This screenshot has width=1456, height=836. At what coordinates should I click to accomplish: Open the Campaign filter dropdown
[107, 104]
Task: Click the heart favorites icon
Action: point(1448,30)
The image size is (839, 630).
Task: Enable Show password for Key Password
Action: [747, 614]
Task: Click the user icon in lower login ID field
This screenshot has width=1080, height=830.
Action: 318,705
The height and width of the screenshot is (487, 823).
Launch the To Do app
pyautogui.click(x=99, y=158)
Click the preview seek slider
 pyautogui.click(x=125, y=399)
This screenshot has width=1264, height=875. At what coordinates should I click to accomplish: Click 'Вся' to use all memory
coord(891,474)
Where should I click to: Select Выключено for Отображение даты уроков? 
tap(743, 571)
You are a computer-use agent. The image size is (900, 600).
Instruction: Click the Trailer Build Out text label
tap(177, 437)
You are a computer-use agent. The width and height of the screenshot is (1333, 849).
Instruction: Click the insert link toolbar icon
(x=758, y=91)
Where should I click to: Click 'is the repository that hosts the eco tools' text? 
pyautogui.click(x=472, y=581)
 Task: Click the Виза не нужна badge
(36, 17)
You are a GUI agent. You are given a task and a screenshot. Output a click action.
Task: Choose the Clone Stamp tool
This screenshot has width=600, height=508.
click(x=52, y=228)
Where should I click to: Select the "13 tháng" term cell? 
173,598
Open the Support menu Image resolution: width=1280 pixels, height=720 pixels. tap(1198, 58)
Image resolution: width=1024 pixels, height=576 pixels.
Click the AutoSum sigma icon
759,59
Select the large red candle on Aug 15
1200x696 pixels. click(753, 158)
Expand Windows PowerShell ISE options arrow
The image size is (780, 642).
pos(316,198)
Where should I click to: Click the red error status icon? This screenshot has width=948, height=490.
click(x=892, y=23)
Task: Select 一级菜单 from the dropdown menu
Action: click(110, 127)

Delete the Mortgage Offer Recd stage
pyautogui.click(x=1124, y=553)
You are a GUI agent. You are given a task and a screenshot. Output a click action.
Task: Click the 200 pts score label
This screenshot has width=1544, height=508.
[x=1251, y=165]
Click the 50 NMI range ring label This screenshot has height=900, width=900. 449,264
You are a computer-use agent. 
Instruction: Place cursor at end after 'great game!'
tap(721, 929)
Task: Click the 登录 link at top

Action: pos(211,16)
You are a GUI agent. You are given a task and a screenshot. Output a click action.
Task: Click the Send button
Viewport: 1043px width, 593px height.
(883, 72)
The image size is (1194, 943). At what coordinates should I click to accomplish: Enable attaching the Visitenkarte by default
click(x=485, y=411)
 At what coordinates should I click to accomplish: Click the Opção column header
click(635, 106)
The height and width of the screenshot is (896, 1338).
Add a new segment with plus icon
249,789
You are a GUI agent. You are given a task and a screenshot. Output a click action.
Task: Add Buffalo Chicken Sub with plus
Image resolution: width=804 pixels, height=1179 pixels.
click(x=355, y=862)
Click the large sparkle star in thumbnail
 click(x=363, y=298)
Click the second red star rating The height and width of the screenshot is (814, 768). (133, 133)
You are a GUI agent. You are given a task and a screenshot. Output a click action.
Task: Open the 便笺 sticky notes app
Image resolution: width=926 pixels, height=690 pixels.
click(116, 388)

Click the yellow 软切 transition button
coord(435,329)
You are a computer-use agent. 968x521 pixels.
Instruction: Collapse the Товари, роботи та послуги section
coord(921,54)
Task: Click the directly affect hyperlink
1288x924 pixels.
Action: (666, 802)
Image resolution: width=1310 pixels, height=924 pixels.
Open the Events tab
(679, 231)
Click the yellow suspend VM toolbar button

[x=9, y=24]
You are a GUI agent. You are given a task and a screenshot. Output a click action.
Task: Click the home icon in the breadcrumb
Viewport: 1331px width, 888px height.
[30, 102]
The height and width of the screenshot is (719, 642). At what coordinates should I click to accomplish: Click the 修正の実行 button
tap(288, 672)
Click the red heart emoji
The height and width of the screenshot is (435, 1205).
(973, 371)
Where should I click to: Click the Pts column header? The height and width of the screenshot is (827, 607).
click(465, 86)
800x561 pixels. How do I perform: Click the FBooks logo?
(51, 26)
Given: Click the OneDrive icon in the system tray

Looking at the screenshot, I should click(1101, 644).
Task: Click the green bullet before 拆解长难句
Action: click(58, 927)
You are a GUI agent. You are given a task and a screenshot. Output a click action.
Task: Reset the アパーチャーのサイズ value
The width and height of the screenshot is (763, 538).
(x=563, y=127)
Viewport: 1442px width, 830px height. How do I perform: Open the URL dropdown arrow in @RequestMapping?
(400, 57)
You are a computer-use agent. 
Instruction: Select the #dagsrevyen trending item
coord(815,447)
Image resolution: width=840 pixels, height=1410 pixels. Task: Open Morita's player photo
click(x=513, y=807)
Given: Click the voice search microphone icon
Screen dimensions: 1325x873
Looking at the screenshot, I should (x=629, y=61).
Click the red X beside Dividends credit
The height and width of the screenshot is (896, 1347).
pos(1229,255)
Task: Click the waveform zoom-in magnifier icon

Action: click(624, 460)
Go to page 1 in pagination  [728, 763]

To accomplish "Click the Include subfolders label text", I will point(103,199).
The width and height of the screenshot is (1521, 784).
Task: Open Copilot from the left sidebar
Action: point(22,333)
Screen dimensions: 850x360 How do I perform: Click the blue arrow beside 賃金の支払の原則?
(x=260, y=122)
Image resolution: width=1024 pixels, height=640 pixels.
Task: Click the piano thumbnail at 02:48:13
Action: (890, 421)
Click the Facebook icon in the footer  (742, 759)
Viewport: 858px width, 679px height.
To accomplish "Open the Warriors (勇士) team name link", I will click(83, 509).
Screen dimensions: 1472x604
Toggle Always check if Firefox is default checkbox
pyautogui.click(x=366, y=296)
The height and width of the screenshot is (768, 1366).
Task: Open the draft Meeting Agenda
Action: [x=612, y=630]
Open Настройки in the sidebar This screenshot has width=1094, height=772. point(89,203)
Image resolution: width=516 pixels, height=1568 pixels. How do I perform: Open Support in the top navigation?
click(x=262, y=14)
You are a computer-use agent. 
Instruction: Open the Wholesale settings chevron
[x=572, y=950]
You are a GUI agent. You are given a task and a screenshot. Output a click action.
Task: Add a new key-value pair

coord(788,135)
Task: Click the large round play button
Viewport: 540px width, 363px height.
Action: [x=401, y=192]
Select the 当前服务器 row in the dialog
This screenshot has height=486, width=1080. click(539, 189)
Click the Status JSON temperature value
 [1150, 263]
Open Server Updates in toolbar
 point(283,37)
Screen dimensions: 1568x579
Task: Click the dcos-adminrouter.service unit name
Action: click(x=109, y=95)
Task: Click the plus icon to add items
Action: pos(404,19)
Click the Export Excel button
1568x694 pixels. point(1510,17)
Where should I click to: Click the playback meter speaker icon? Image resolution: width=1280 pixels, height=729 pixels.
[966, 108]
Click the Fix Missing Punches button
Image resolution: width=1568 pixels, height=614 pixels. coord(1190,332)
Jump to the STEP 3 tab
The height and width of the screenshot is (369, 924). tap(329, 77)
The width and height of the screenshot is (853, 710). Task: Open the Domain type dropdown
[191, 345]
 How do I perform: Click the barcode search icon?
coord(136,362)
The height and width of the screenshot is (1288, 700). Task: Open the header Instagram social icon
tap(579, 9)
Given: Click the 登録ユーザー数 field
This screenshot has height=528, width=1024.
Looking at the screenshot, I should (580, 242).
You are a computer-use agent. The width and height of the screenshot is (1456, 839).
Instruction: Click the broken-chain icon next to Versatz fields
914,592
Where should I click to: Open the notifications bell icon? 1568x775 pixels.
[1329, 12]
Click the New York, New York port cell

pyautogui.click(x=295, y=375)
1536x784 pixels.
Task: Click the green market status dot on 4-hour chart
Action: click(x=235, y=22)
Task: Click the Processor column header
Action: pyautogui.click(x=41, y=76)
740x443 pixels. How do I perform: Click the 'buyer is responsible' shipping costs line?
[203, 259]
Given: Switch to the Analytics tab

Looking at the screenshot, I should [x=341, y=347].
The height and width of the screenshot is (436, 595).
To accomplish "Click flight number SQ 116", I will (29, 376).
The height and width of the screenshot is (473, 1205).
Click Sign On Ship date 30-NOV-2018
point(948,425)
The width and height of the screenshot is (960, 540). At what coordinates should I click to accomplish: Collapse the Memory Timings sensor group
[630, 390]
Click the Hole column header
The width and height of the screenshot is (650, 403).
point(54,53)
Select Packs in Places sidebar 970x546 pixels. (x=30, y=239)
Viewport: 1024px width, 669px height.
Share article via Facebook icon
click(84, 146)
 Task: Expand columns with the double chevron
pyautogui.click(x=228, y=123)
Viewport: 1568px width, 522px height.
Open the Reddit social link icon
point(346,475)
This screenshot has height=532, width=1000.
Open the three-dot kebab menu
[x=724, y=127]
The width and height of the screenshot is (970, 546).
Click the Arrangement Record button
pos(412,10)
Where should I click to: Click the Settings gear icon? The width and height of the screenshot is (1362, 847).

**Your objective**
Each line of the data that includes "computer" should be copied.

**Response area**
You are a computer-use agent. The image size is (900, 600).
You are a computer-use agent. The width and height of the screenshot is (1333, 849).
You are a computer-use agent. 
You are a computer-use agent. 968x521 pixels.
You are a computer-use agent. 
You are a computer-use agent. 
You are a computer-use agent. The width and height of the screenshot is (1456, 839).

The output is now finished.